Medical Physics | 2010
R Slopsema; Erika L. Swanson; Debbie Louis; Stella Flampouri; Z. Li; D Indelicate
Purpose: To determine the difference in dose to target and critical structures when treating retroperitoneal sarcoma with 3D conformal proton therapy or IMRT, and to evaluate the sensitivity to setup errors for both techniques. Method and Materials: 3D conformal proton,IMRT, and 3D conformal photon plans were made for 8 patients. GTV volumes varied between 277 and 3482cc. A uniform 2cm GTV to CTV margin was applied, followed by a 0.5cm CTV to PTV margin. Laterally the proton plans were conformed to the PTV, while a distal margin equal to 1.5% of the range plus 1mm was applied to the CTV. Range‐compensator smearing of 0.5cm was used. For proton plans 2 to 4 beams were used; 5 to 8 for photon plans. Prescribed dose is 50.4CGE. To evaluate the effect of setup uncertainty on target coverage and dose to critical structures, proton and IMRT plans were re‐calculated for 5mm shifts along the cardinal axes. Pinnacle (Philips) treatment planning system was used to generate photon plans; Eclipse (Varian) to generate proton plans.

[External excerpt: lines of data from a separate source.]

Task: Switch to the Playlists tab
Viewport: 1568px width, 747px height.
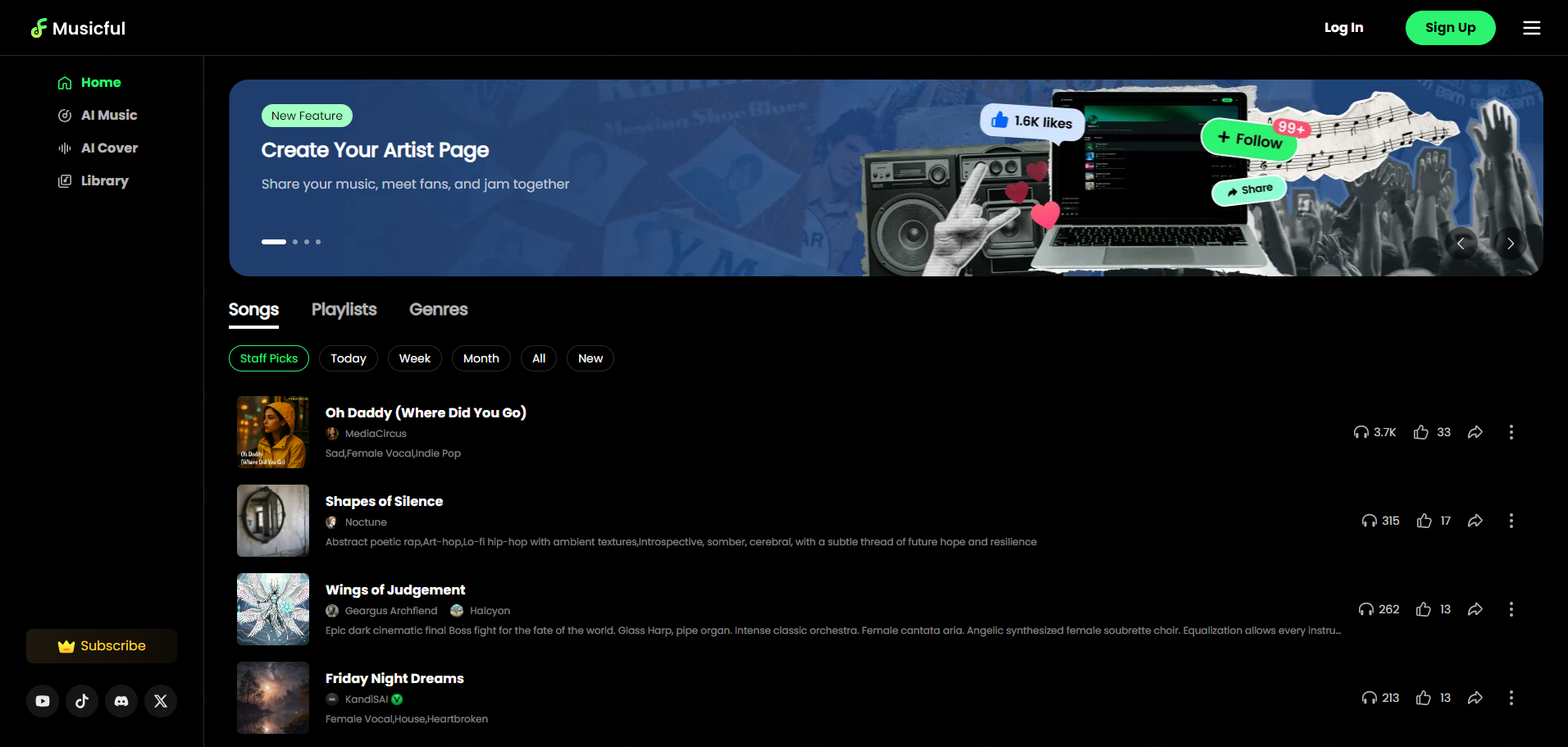Action: pyautogui.click(x=344, y=309)
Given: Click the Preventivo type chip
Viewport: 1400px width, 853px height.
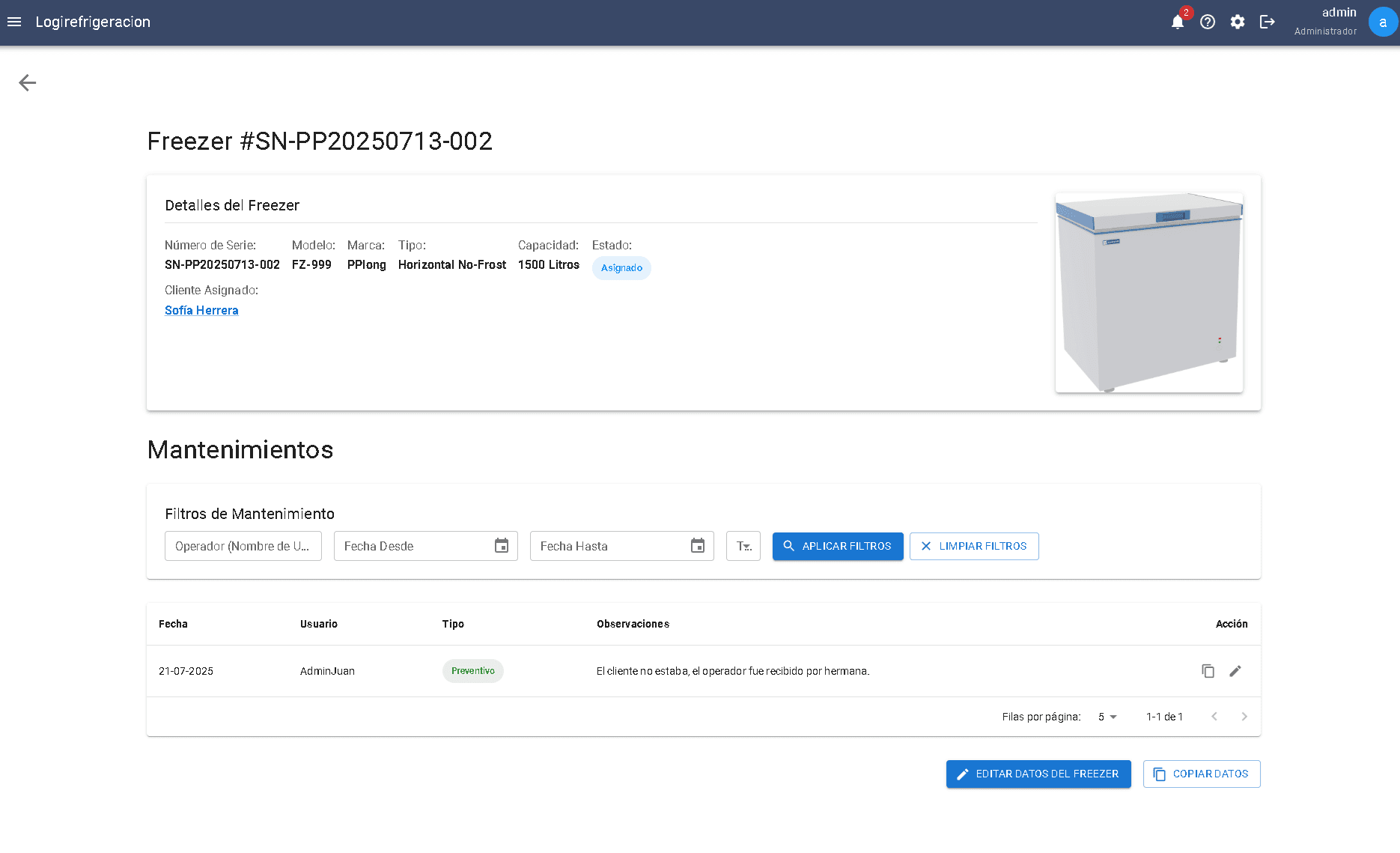Looking at the screenshot, I should (472, 671).
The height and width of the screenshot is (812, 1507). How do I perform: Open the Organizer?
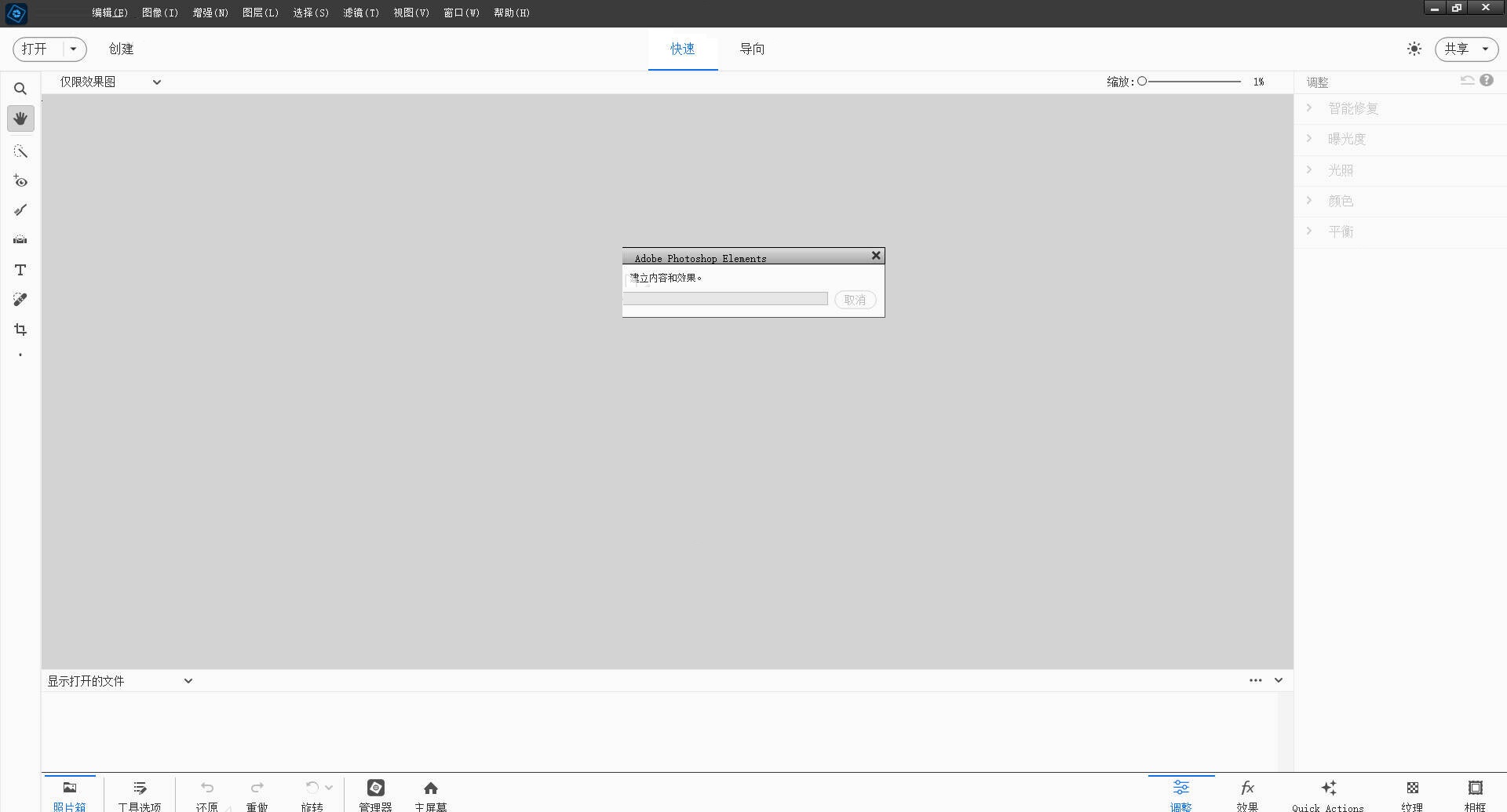[375, 792]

Results: The bowel V15Gy is lower in the proton plan (19.9% versus 51.7% averaged over all patients), while V45Gy is near identical (6.9% versus 6.3%). Mean dose to liver is 5.8 and 13.2Gy for proton and IMRT respectively. When not involved in the CTV, the V20Gy of the ipsilateral kidney is significantly lower in proton plans (by up to 45%). Both techniques avoid the contralateral kidney giving comparable V20Gy (0.2% and 2.3%). Conclusion: Conformity of the dose to the target is comparable for both techniques. Critical‐structure volumes receiving high doses are comparable, while the volume receiving low dose is reduced significantly in proton plans. IMRT plans are less sensitive to variations in setup.